_WORK INSTRUCTIONS_
Use the entries below and reproduce exactly the lines from the one containing "1080x548 pixels." down to the one containing "Task: Click the Доступен status badge", both of them included.

_DATA EXTRACTS_
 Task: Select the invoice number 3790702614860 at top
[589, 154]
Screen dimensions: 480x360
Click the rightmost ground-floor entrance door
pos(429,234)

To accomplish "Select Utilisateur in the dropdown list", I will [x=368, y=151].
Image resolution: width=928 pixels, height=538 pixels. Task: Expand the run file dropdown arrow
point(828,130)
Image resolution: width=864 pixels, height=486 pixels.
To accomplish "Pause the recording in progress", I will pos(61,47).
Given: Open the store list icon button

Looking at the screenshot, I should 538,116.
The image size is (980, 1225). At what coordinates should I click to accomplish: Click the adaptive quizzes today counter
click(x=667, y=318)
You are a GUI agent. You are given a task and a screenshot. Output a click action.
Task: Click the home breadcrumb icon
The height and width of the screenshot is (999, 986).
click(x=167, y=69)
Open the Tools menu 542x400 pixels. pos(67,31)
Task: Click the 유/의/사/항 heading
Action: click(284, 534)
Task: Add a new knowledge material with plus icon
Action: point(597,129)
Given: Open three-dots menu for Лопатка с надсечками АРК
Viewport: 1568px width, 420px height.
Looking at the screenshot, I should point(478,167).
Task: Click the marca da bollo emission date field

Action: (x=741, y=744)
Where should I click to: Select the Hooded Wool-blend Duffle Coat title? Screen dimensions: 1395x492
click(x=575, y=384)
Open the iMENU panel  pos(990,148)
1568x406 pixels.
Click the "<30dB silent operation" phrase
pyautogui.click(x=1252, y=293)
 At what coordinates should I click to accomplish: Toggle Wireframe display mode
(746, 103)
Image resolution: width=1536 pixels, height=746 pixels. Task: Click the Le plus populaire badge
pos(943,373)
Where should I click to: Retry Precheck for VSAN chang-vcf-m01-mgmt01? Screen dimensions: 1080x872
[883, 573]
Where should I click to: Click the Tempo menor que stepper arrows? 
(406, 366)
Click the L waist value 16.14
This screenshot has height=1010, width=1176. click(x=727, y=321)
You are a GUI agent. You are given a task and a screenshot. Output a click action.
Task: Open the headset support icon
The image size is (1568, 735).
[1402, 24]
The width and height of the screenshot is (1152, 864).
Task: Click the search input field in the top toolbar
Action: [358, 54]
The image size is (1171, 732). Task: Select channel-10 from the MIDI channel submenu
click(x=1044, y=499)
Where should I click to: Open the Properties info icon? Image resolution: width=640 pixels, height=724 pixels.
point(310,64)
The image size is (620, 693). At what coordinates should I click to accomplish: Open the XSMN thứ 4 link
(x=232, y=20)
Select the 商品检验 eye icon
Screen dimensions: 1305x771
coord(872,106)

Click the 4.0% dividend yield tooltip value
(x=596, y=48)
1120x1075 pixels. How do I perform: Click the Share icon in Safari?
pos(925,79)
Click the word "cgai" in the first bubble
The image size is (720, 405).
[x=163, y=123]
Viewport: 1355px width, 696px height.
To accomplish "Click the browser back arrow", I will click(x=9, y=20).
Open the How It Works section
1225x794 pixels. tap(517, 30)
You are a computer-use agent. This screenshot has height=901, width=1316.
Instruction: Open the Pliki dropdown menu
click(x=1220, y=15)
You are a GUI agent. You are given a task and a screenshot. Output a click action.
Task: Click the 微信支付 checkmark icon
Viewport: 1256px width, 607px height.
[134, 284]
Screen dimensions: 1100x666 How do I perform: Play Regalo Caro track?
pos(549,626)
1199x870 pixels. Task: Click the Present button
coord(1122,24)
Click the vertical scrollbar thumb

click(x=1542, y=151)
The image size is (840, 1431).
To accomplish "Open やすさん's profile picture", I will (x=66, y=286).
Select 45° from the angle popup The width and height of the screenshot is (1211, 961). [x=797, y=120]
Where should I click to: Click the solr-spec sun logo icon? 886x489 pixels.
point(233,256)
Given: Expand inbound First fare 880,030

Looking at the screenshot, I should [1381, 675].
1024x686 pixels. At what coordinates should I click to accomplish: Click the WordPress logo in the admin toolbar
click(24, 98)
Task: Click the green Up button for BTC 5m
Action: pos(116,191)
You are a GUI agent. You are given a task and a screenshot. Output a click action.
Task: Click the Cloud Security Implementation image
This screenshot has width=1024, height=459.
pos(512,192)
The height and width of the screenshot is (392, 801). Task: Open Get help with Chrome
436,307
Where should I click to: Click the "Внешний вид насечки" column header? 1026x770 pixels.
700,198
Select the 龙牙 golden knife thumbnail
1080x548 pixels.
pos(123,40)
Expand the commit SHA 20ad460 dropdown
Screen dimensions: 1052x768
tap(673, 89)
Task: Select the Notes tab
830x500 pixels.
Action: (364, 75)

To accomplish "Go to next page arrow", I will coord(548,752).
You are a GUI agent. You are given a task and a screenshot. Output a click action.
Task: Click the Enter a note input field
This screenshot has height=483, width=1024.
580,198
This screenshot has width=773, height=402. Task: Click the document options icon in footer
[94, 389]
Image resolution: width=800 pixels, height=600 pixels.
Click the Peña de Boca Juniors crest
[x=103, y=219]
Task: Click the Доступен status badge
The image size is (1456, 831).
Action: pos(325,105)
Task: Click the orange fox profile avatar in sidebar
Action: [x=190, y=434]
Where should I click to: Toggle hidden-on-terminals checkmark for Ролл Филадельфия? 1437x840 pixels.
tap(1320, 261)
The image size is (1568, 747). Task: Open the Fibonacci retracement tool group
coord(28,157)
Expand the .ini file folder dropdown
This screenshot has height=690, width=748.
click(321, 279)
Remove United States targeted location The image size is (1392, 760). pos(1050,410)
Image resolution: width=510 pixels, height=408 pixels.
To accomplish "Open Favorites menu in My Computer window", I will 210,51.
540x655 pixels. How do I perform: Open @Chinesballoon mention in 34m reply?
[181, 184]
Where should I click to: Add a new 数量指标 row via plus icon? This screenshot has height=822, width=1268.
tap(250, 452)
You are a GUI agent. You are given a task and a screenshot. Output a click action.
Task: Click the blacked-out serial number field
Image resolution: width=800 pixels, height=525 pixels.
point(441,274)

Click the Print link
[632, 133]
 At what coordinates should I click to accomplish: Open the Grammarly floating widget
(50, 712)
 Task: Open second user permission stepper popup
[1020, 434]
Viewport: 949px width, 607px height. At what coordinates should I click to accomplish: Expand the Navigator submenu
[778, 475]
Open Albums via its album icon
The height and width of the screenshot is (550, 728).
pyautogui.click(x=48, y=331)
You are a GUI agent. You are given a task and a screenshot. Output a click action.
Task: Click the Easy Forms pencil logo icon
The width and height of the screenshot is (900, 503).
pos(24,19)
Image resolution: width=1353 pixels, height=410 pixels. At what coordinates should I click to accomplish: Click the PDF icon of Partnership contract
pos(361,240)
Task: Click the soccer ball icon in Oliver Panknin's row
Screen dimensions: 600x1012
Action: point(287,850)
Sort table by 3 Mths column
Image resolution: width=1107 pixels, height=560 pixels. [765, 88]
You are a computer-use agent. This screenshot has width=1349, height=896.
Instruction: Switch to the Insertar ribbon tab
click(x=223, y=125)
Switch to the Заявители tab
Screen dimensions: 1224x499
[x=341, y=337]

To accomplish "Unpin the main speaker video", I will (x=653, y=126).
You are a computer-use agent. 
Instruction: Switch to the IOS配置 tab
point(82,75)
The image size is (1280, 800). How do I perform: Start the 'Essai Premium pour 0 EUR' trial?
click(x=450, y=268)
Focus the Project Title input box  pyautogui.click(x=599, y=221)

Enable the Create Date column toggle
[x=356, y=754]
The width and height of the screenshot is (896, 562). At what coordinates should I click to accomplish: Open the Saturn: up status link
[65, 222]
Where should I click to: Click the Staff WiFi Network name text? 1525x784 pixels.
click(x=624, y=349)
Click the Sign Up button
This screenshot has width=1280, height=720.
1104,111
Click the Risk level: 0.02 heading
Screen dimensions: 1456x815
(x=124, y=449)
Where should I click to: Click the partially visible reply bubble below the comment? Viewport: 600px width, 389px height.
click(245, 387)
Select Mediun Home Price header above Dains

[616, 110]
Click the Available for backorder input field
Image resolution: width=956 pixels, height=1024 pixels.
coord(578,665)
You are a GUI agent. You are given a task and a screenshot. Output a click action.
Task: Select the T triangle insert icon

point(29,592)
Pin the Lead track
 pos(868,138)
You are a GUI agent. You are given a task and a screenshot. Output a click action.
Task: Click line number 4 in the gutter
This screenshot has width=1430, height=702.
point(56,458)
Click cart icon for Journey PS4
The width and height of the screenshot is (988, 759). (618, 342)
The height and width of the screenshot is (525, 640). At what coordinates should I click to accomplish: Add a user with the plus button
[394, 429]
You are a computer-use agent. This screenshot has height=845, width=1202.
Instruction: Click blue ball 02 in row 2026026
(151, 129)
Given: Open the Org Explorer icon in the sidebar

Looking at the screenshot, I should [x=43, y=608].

_SOLUTION TO THIS EXERCISE_
1080x548 pixels.
pos(123,40)
Expand the commit SHA 20ad460 dropdown
Screen dimensions: 1052x768
tap(673, 89)
Task: Select the Notes tab
830x500 pixels.
Action: (364, 75)

To accomplish "Go to next page arrow", I will coord(548,752).
You are a GUI agent. You are given a task and a screenshot. Output a click action.
Task: Click the Enter a note input field
This screenshot has height=483, width=1024.
580,198
This screenshot has width=773, height=402. Task: Click the document options icon in footer
[94, 389]
Image resolution: width=800 pixels, height=600 pixels.
Click the Peña de Boca Juniors crest
[x=103, y=219]
Task: Click the Доступен status badge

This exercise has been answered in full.